EPILOGUE

Julio Morales hired a lawyer and agreed to a settlement that allowed him to buy a modest home in Southern California. He hasn’t been working since the sinking, but has been thinking about getting another job in Alaska, maybe in the oil industry. Julio has some arthritis that he attributes to the accident, as well as quite a few nightmares. Every time he smells diesel fuel, he tastes it as well.

For almost a year after the sinking, several members of Julio’s family refused to speak to him. They blamed him for Byron’s death—for bringing Byron up to Alaska in the first place. Julio rarely sees his cousin Marco, who went right back to fishing. Marco worked for the FCA for another year, and then was arrested on an outstanding warrant as he tried to cross back into the United States after a trip to Mexico. He’s still in jail.

Jeremy Freitag also got a lawyer, and ended up with enough cash to buy that house in central Oregon. He promised his mother he’d never go back to Alaska. He’s studying for his captain’s license and hopes to eventually run a sport fishing boat out of the tourist town of Newport, Oregon.

Eric Haynes is at home in Las Vegas, working toward a college degree in culinary management. He’s thought about going back up to Alaska. He misses it sometimes, though he’s not sure he’d be welcome back on another FCA boat after filing a lawsuit against the company.

A little more than a year after the sinking, Eric met Karen Jacobsen, Captain Pete’s daughter, at the Fishermen’s Memorial in Seattle. Karen had planned a sunrise service at the monument where her father’s name—along with those of Byron Carrillo, Dan Cook, and David Silveira—had been inscribed months before. Karen was shattered by her father’s death and sees great significance in the fact that the tragedy occurred on Easter—enough so that she chose to hold the ceremony at sunrise on Easter morning, rather than on the anniversary of the date the Ranger was lost.

In the two years since the boat sank, many more names have been added to the Seattle memorial, which is located at the working port known as Fishermen’s Terminal. Several of the names are of men from the ninety-three-foot head-and-gut boatKatmai, a one-time shrimp trawler that sank out of Dutch Harbor six months after the Ranger (and that was not enrolled in the Coast Guard’s ACSA program). There were eleven men on board. Seven died. At least two of the deceased Katmai fishermen had previously worked on FCA boats.

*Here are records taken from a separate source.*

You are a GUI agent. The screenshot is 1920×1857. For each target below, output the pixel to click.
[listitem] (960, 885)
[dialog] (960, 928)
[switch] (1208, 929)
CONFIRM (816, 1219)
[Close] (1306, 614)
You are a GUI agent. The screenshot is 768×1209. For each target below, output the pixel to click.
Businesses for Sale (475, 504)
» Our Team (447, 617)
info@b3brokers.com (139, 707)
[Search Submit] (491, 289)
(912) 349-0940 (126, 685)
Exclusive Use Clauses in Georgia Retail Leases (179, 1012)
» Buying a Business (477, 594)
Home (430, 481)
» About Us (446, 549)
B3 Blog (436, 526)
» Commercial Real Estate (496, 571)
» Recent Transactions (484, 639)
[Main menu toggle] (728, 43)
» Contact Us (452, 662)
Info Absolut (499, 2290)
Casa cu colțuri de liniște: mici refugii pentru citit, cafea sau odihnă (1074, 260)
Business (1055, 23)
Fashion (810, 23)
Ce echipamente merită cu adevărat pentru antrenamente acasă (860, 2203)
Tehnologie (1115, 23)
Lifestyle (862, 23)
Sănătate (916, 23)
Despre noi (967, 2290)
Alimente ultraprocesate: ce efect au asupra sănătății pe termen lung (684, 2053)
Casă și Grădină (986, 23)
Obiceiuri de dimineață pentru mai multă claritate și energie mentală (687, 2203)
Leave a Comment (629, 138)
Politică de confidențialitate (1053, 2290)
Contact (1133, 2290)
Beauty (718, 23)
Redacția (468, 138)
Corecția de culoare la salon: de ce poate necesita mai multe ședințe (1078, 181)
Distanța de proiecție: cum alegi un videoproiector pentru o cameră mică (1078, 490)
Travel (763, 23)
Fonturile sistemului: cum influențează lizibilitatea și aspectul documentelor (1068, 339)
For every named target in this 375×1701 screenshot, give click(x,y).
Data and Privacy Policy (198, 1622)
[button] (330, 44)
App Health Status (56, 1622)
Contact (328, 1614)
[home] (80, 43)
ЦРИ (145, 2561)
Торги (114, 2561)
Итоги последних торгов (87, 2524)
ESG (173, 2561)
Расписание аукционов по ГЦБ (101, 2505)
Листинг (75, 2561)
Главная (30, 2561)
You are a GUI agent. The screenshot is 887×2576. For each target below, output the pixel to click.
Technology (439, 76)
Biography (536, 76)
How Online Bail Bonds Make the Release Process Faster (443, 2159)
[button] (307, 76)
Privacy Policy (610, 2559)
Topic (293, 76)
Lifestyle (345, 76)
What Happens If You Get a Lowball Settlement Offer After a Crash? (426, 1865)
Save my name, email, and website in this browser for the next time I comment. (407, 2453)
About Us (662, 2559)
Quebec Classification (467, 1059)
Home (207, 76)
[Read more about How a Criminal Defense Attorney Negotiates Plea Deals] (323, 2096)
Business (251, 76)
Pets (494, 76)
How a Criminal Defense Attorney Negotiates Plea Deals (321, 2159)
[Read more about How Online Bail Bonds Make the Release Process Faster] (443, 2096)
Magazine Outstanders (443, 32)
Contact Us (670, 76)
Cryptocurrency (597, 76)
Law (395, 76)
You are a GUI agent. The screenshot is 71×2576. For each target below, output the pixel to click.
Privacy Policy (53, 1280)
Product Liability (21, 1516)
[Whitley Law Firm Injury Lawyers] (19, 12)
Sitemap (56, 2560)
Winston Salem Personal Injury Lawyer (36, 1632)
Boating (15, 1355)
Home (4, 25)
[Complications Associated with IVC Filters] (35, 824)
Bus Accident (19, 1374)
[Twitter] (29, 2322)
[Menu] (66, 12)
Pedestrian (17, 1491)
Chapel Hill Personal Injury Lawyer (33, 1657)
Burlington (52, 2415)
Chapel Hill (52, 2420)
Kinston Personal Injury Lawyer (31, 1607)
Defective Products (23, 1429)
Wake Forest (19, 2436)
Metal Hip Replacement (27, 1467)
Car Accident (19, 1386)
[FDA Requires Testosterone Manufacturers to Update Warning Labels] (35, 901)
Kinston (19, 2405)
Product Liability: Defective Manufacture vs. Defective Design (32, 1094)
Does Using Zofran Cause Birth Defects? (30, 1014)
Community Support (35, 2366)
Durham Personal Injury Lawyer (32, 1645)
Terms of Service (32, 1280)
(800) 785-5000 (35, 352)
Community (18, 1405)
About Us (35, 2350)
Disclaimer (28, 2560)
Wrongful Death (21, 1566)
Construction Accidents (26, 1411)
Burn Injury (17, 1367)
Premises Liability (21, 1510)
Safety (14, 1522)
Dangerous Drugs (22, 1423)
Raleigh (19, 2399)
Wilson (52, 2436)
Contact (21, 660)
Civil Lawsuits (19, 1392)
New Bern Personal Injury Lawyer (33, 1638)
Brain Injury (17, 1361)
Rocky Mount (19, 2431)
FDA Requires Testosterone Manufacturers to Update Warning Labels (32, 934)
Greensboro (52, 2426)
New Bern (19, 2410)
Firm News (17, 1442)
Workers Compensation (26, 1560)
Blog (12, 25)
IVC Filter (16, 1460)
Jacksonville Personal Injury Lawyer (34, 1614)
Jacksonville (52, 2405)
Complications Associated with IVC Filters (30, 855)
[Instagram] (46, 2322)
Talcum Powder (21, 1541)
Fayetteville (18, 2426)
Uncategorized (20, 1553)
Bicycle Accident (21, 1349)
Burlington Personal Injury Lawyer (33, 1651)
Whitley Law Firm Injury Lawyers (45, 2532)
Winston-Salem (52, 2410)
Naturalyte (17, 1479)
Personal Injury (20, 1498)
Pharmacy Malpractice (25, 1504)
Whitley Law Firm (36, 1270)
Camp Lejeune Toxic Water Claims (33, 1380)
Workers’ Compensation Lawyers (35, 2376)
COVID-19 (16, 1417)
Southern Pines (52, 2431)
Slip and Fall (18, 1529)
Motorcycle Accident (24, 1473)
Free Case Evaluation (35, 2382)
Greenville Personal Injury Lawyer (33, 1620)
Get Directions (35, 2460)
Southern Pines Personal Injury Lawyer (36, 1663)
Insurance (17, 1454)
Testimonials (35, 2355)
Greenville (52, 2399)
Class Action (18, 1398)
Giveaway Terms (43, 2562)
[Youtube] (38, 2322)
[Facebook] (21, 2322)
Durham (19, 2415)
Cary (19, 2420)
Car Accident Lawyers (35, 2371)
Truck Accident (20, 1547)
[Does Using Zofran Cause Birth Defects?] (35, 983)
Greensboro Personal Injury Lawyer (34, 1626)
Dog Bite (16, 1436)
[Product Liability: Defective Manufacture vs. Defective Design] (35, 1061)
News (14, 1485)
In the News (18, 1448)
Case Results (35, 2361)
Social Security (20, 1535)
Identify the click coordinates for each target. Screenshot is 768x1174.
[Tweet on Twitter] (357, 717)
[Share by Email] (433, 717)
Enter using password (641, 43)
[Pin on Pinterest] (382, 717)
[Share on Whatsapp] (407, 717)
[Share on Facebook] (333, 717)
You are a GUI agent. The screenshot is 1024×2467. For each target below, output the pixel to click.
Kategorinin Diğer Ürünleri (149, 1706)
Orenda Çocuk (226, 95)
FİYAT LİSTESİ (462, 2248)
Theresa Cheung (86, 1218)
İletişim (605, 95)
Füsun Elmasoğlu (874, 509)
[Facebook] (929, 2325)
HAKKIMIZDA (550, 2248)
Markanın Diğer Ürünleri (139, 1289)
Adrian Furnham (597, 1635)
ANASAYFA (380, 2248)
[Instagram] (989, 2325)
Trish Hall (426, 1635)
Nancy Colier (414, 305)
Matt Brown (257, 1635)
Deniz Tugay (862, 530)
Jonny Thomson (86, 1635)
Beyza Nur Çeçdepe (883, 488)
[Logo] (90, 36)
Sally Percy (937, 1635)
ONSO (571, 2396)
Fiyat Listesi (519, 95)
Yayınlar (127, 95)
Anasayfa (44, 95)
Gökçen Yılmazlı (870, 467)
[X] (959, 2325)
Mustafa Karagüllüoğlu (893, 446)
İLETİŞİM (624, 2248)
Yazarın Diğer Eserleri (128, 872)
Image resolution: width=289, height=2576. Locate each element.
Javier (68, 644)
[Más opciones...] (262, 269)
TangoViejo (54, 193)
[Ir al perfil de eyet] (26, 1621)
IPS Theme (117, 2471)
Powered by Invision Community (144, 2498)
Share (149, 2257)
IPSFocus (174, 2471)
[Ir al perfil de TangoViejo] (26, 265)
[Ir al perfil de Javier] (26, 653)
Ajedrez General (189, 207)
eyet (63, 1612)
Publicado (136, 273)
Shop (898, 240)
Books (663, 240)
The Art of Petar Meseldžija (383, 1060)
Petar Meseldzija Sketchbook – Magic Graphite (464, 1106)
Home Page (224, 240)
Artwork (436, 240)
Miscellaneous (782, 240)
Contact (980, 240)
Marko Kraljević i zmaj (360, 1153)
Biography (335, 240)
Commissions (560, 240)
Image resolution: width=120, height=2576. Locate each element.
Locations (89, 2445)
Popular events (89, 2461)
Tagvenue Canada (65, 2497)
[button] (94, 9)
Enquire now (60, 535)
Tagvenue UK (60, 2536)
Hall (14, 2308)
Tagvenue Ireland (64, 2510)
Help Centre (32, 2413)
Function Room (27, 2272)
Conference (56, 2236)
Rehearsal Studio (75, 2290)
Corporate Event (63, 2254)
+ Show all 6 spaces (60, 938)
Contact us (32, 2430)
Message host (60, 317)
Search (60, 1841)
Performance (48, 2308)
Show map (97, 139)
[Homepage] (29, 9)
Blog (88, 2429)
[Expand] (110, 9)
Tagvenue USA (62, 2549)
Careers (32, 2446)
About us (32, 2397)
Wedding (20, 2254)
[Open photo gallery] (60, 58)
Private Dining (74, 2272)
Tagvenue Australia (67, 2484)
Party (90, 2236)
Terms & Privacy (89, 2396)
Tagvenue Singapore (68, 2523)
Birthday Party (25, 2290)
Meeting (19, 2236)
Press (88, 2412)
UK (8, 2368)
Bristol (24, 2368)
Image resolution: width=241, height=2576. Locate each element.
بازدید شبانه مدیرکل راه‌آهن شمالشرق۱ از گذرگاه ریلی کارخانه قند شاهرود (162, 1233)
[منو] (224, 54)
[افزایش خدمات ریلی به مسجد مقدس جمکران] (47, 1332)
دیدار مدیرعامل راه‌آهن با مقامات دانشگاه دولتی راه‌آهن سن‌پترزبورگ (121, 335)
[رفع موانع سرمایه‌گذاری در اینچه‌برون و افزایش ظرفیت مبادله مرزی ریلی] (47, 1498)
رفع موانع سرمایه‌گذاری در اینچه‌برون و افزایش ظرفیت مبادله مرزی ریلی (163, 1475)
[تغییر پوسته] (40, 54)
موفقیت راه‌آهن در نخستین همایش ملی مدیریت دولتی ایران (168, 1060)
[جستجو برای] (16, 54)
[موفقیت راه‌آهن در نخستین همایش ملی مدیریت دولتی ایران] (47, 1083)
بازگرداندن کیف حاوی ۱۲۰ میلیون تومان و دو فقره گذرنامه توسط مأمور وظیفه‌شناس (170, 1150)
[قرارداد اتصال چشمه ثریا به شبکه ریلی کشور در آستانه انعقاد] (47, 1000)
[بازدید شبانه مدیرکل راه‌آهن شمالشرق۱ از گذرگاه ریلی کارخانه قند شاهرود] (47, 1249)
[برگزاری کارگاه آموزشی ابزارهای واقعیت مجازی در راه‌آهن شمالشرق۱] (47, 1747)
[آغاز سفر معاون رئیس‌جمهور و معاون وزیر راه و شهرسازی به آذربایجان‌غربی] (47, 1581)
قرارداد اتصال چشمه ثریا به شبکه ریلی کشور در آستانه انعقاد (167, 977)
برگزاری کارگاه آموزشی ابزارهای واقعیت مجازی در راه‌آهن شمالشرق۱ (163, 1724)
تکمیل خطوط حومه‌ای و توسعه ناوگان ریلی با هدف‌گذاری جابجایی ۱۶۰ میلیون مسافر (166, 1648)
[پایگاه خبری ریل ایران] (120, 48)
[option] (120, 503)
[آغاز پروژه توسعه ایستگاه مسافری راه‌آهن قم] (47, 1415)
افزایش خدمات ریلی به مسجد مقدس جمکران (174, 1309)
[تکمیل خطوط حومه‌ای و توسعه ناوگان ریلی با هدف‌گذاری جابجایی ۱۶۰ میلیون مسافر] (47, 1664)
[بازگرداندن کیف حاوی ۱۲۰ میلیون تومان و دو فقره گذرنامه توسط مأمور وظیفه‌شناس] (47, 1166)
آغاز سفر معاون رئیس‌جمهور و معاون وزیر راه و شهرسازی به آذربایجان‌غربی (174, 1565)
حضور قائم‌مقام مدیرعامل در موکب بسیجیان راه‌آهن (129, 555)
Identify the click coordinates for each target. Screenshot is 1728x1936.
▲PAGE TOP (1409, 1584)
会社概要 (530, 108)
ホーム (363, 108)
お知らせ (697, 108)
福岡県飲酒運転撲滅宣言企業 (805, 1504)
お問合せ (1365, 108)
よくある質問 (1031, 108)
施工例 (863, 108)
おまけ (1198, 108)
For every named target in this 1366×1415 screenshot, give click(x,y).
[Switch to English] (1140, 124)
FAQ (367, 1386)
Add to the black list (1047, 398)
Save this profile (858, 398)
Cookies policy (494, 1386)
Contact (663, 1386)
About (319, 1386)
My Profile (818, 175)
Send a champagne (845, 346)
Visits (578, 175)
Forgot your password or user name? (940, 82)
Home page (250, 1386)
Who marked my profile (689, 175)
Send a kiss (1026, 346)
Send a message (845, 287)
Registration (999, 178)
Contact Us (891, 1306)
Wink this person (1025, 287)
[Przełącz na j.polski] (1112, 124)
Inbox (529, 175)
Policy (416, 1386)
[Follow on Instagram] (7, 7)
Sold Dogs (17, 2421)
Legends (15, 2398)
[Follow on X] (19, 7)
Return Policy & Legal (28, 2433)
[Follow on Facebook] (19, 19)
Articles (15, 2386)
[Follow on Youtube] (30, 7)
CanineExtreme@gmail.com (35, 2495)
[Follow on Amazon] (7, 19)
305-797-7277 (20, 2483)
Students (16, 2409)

The ship was even farther away from help, and it took the Coast Guard many hours to reach the scene. Jayhawk pilot Shawn Tripp was one of the men on the case. He had been predeployed to Cold Bay, for the fall red king crab season. The future of aircrew predeployment to St. Paul, meanwhile, is expected to continue despite the long-anticipated permanent closure of the Coast Guard’s LORAN station in February 2010.

THE COAST GUARD RESCUE TEAMS that responded to the Alaska Ranger case piled up awards, especially rescue swimmers O’Brien Starr-Hollow and Abram Heller, who was awarded one of aviation’s highest honors: the Distinguished Flying Cross. The rest of the men on the crews of the 60 and 65 helicopters were each awarded Coast Guard Air Medals.

Soon after the sinking, Brian McLaughlin made the effort to get in touch with the families of the deceased fishermen. He talked with Karen Jacobsen; and he and his wife, Amy, met with Pete Jacobsen’s brother, Billy, a retired tugboat captain who lives outside of Seattle. Forty-two lives were saved on March 23, 2008, but some of the Coast Guard rescuers had a hard time coming to terms with the fact that they hadn’t saved all of them. McLaughlin gave his Air Medal to Billy Jacobsen, who keeps it on his living room mantel.

McLaughlin has since been promoted a rank to Lieutenant Commander, and in 2009 moved with his family to Mobile, Alabama, where he’s now an instructor for new Coast Guard pilots. The family once again made the cross-country trip a summer-long RV journey.

Ed Cook continued working for the FCA for about six months after his brother’s death. And he continued making notes about safety concerns on his daily record sheets. In April 2008, less than a month after the tragedy that killed five men, Ed repeatedly noted that the Warrior’s deck crew was tying open watertight doors at sea. By early 2009, Ed had found a new job.

Beyond Ed’s documented concerns, the FCA continued to experience legal and safety problems. In the fall of 2008, the company agreed to pay a $449,700 fine to settle a series of environmental violations, including mishandling prohibited species, fishing in a protected marine area, and multiple counts of harassment against NMFS observers assigned to its boats. Just a couple of weeks before the settlement was announced, a senior crew member on board the Alaska Juris had contacted law enforcement to report that he’d been assaulted by the ship’s fish master. In June 2009 the FCA trawler Alaska Victory cracked a hull plate while transiting through ice. And in early July, the Alaska Warrior’s Japanese boatswain fell overboard after becoming tangled in fishing gear. He wasn’t wearing a life jacket. Like Ranger fish master Satoshi Konno, the boatswain’s body has still not been found.